While "Fiber Is the Only Fix" targets individual customers or neighborhoods, Verizon also recently disclosed that it is forcing copper customers in entire geographic areas - zip codes - onto fiber with its "network transformation" project.

Verizon executive Thomas MacNabb said in March that five zip codes in the Philadelphia area - Drexel Hill (19026), Bristol (19007), Tacony (19135), Fox Chase (19111), and Jenkintown (19046), and an additional 39 zip codes in other areas of the state or the nation - will be migrated onto its fiber network. Verizon expects to transition copper customers in 1,300 zip codes to fiber.

The Federal Communications Commission also has passed new rules on so-called copper retirements, which includes giving customers 90-day notice on the switch to fiber.

Philip and Patricia Kaufman, both in their mid-70s, lived in their Jenkintown home for 49 years and had only one problem with their copper-line phone. It went out after Hurricane Sandy in 2012.
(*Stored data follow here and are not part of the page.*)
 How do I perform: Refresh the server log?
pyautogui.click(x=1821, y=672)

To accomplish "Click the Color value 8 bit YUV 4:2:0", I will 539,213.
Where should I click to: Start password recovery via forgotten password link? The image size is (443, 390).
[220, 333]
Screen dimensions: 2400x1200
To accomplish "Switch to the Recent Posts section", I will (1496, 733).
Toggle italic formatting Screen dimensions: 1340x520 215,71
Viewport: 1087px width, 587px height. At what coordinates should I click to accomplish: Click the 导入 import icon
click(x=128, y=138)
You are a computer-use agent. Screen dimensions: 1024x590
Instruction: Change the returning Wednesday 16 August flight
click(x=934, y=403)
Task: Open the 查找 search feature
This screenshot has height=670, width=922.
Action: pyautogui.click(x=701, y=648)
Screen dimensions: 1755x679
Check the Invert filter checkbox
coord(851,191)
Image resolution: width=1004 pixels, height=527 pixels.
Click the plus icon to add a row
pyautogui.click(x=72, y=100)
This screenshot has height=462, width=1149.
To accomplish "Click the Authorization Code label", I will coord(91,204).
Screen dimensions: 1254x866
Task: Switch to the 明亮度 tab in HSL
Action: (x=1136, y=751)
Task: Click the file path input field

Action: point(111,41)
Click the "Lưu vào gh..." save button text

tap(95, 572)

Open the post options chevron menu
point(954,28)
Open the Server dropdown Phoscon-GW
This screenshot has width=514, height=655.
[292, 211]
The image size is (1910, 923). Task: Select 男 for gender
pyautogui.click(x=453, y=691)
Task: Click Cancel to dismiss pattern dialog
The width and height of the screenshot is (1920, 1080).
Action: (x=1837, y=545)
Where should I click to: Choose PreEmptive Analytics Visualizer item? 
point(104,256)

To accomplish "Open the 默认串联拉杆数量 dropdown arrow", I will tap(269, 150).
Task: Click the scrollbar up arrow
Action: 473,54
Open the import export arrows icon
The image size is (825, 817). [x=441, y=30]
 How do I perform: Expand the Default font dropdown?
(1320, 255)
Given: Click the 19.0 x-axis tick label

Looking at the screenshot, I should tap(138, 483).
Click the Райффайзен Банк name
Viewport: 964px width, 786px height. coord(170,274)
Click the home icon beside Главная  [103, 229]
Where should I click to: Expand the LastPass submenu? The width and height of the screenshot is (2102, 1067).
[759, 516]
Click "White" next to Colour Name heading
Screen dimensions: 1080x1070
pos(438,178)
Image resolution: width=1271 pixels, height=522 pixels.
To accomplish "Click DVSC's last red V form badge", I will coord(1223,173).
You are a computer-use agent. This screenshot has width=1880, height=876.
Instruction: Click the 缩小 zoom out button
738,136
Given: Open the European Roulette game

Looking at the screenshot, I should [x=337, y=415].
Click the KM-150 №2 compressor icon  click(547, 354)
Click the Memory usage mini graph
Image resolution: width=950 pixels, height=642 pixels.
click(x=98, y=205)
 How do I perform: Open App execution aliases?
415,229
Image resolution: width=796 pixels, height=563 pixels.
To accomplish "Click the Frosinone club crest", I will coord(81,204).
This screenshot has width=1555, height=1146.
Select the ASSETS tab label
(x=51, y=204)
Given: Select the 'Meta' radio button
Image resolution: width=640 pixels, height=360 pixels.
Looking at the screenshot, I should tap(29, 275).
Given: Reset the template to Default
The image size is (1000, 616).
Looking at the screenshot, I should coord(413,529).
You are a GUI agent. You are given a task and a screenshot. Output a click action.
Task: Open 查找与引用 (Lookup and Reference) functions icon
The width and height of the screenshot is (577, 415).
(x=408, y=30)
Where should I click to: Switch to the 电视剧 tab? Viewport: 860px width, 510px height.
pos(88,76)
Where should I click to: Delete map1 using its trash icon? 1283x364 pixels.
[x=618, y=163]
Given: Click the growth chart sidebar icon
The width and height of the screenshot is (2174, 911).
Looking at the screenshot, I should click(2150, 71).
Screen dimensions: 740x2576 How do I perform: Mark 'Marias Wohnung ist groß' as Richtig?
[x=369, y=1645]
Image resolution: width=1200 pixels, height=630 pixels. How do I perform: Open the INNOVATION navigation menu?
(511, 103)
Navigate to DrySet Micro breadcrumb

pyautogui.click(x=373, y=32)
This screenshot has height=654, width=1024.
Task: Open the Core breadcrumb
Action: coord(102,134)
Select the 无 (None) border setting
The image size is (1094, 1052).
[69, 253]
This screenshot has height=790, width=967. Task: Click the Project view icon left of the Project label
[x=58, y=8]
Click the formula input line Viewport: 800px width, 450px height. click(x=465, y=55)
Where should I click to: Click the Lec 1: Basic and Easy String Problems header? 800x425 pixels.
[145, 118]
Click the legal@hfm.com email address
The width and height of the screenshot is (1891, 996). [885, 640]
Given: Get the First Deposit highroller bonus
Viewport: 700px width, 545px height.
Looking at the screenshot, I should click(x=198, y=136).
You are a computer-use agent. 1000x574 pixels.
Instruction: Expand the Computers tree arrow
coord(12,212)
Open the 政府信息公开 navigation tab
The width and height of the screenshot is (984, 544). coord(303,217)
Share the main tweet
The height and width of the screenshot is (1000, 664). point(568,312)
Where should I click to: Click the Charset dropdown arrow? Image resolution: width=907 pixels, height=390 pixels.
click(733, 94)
Then the phone suddenly died last summer. Philip called Verizon for a repair, and Verizon said a technician would be out in five to seven days.

Four days later, the dial tone returned without the need for any repair. Shortly after that, a Verizon postcard showed up in the Kaufmans' mailbox asking them to call the company within seven days because Verizon was switching the area to fiber.

The Kaufmans didn't want to switch, believing copper was more reliable. Philip called Verizon and the Pennsylvania Public Utility Commission. They had 45 days to make a decision and eventually switched their phone service - to Comcast. "I think it was deceptive of Verizon," Kaufman said. "It seems like they are in cahoots with the PUC."